Основываясь на лингвистической экспертизе, Следственный комитет прокуратуры Санкт-Петербурга вынес очень симптоматичное решение по делу петербургского школьника Тагира Керимова, избитого до полусмерти в феврале текущего года группой из 25-30 молодых людей. Избивая Керимова, нападавшие кричали: «Россия для русских!», «Убивай хача, мочи хача!», «Бей черных, бей хачей!» По мнению следствия, это никоим образом не свидетельствует о ксенофобской подоплеке преступления. Суд не будет рассматривать эту версию.
Эксперт-лингвист Елена Кирюхина пишет: «Если мотив драки не имел отношения к национализму, то и смысл призыва не будет связан с ксенофобией. Перед дракой фраза «убивай хача» могла представлять призыв как к самому избиению, так и к его началу – боевой клич. В этом случае слова «хач», «черных», «хачей» обозначали того или тех, кого следует начать бить, т. е. указывали на объект агрессии. При этом агрессия могла быть связана с его инакостью по отношению к нападавшим (русским), а могла иметь другое происхождение».

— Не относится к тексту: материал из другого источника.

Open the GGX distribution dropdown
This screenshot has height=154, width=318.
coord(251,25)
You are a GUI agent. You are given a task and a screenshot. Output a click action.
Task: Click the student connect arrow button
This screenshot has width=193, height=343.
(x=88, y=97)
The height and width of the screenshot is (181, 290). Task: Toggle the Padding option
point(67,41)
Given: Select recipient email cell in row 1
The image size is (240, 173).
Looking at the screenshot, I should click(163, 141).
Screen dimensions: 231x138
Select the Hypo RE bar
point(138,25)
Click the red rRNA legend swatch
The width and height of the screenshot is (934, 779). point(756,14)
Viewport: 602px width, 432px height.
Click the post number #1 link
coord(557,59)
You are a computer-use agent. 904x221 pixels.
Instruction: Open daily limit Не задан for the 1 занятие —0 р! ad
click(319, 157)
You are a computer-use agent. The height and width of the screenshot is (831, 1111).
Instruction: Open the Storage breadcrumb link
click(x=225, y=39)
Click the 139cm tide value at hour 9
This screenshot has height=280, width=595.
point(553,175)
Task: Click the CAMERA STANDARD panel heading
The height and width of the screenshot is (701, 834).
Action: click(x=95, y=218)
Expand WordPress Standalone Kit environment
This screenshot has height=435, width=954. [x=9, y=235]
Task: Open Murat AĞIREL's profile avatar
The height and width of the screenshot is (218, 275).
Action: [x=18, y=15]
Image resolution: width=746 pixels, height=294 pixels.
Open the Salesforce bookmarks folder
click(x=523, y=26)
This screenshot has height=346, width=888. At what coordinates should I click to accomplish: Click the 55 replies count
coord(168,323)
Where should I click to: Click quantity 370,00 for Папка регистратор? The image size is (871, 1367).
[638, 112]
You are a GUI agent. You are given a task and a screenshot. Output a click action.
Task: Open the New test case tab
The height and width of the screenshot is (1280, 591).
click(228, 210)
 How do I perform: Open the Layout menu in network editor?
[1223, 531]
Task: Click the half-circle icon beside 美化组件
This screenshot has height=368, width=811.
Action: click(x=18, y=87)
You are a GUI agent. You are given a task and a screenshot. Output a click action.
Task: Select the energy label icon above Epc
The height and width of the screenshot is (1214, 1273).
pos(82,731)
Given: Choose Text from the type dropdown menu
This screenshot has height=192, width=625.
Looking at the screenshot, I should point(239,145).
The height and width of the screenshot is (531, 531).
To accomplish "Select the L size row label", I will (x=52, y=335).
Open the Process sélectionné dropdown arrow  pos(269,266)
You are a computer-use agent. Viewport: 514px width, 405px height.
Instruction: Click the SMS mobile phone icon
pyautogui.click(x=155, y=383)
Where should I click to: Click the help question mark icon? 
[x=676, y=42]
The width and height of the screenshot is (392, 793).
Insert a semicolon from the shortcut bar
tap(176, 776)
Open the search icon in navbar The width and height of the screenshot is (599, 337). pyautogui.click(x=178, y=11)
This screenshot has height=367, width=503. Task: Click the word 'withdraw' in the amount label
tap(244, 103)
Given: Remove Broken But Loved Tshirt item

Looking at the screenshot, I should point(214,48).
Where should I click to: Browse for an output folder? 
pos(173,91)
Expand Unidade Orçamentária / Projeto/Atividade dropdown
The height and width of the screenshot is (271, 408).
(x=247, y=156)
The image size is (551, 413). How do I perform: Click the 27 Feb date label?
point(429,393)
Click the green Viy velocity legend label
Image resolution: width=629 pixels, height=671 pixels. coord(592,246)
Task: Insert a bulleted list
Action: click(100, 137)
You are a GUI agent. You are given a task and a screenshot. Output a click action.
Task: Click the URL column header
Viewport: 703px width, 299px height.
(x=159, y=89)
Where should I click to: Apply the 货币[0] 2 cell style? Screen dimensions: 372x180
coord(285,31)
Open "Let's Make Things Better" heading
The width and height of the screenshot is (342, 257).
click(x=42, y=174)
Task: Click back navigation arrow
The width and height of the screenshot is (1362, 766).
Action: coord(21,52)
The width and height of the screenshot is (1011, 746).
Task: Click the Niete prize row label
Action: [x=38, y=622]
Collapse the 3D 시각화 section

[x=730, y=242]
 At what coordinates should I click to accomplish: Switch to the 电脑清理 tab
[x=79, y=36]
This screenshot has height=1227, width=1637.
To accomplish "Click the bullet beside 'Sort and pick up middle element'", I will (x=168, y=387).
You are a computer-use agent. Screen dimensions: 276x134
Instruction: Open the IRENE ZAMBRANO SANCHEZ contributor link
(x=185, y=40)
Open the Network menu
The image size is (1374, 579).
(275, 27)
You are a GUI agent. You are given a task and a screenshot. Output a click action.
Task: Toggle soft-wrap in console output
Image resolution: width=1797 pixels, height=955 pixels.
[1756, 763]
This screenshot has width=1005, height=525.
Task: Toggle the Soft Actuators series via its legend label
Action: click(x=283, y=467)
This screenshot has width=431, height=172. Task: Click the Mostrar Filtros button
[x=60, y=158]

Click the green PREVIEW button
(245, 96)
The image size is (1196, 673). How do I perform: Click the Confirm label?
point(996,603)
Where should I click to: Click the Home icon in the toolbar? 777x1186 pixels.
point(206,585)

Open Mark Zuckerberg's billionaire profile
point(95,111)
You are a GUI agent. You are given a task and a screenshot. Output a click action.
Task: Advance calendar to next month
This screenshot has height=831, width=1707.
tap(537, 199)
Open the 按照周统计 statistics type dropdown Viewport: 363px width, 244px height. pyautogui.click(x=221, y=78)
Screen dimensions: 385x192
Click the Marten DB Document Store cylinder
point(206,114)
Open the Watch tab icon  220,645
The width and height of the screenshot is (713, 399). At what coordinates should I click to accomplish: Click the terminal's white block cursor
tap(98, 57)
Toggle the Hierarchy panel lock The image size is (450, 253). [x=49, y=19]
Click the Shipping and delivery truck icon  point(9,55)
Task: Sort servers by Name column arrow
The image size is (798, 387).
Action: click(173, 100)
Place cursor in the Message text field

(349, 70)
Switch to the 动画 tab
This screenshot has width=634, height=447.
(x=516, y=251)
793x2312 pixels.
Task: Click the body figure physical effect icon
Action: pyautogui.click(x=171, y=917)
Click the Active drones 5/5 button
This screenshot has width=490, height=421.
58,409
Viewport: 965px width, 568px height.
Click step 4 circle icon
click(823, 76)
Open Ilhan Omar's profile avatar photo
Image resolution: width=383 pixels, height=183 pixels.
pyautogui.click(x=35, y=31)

Жаль, что сами следователи СКП не лингвисты. В противном случае они наверняка обратили бы внимание на то, что только в вышеприведенном абзаце эксперт трижды употребляет слово «могла». Это означает, что лингвист не берется делать окончательных выводов. Он подробно описывает возможные сценарии, и уже задача суда – разобраться, какой из них применим к рассматриваемой ситуации. Лингвист обозначил неоднозначность, т.е. проблему. Однако следствие парадоксальным образом решило, что наличие проблемы – это повод┘ ее не решать. Это свидетельствует либо о вопиющем непрофессионализме, либо о нежелании заниматься неудобным делом.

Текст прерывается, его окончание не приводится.